The Ginga Self-Adaptive Query Processing
System is a distributed software system that supports adaptive query processing.
When executing a query in a highly unstable runtime environment, the query
processor needs to be highly adaptive in order to cope with unpredictable
runtime situations (e.g., unexpected network delays, latency fluctuations,
memory shortage). Ginga is a Brazilian
word typically used to describe a quality that a person needs to have when
dancing samba. Like the quick rhythm and
movements of samba, the query processing system equipped with Ginga Self-Adaptive
Query Processing System can quickly and efficiently change the execution
of a query plan in order to keep up with the rhythm imposed by the runtime
variations in the environment.
Project Goal
Our goal is to provide continuously efficient query
execution, taking into account the important changes to the runtime environment.
We are particularly interested in distributed queries with timing constraints
(deadlines), as well as queries that are long running or need to be executed
more than once (e.g., continual query).
Main Technical Challenges
Processing and optimizing ad-hoc and continual queries
in an open environment pose several technical challenges. First, it is well
known that optimized query execution plans constructed at compile time make
some assumptions about the environment (e.g., network speed, data sources'
availability). When such assumptions no longer hold at runtime, how to guarantee
that the query execution will be performed efficiently and meet the deadline.
Second, it is widely recognized that runtime adaptation is a complex and
difficult task in terms of cost and benefit. How can we develop an adaptation
methodology that makes the runtime adaptation beneficial with affordable
cost? Last and not the least, are there any viable performance metrics and
performance evaluation techniques for measuring the cost and validating the
benefits of runtime adaptation methods?
Ginga Approach
Ginga adaptation engine combines a proactive engagement phase, before query execution, with a reactive control phase during
the execution. Before the query starts, Ginga builds an initial optimized
plan and some alternative execution plans that may be needed due to runtime
variations in the environment. Since there are many potential alternative
plans, we organize them into an adaptation space. During query execution,
Ginga (reactive control phase) monitors the system resource availability
(e.g., network connection and bandwidth for distributed queries) through
execution progress and determines when to change the query
plan and how to adapt by choosing an alternative created in
the proactive phase.

________________________

**REQUEST:** Copy the stretch of the Ginga passage from "When executing a" through "the runtime environment." word for word.

Stored data:
________________________

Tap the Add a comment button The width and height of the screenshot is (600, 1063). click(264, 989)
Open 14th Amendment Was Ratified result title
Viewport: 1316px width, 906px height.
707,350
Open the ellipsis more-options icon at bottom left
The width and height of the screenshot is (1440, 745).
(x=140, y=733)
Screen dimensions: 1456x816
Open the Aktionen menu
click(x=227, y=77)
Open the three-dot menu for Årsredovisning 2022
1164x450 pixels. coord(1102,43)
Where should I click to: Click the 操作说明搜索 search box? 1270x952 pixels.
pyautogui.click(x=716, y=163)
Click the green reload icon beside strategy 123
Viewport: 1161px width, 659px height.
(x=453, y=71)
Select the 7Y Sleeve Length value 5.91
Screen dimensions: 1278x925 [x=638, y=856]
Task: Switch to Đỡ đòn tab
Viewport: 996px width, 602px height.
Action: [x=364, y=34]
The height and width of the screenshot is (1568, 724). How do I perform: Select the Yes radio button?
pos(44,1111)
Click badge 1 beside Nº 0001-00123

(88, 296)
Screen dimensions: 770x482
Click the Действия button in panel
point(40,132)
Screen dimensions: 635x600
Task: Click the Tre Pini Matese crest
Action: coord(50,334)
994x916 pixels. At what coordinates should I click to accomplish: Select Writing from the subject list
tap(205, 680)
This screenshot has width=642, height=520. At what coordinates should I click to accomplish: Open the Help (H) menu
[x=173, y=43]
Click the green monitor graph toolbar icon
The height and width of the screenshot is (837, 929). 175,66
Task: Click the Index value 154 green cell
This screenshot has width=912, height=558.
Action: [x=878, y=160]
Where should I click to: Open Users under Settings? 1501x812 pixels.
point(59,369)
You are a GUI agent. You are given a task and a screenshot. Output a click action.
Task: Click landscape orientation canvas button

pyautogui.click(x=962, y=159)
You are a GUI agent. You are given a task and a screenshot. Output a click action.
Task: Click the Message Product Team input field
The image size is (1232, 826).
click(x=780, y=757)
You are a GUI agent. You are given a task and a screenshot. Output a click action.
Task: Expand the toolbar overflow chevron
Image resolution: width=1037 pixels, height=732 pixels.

________________________

**REPLY TO THE EXERCISE:**
When executing a query in a highly unstable runtime environment, the query
processor needs to be highly adaptive in order to cope with unpredictable
runtime situations (e.g., unexpected network delays, latency fluctuations,
memory shortage). Ginga is a Brazilian
word typically used to describe a quality that a person needs to have when
dancing samba. Like the quick rhythm and
movements of samba, the query processing system equipped with Ginga Self-Adaptive
Query Processing System can quickly and efficiently change the execution
of a query plan in order to keep up with the rhythm imposed by the runtime
variations in the environment.
Project Goal
Our goal is to provide continuously efficient query
execution, taking into account the important changes to the runtime environment.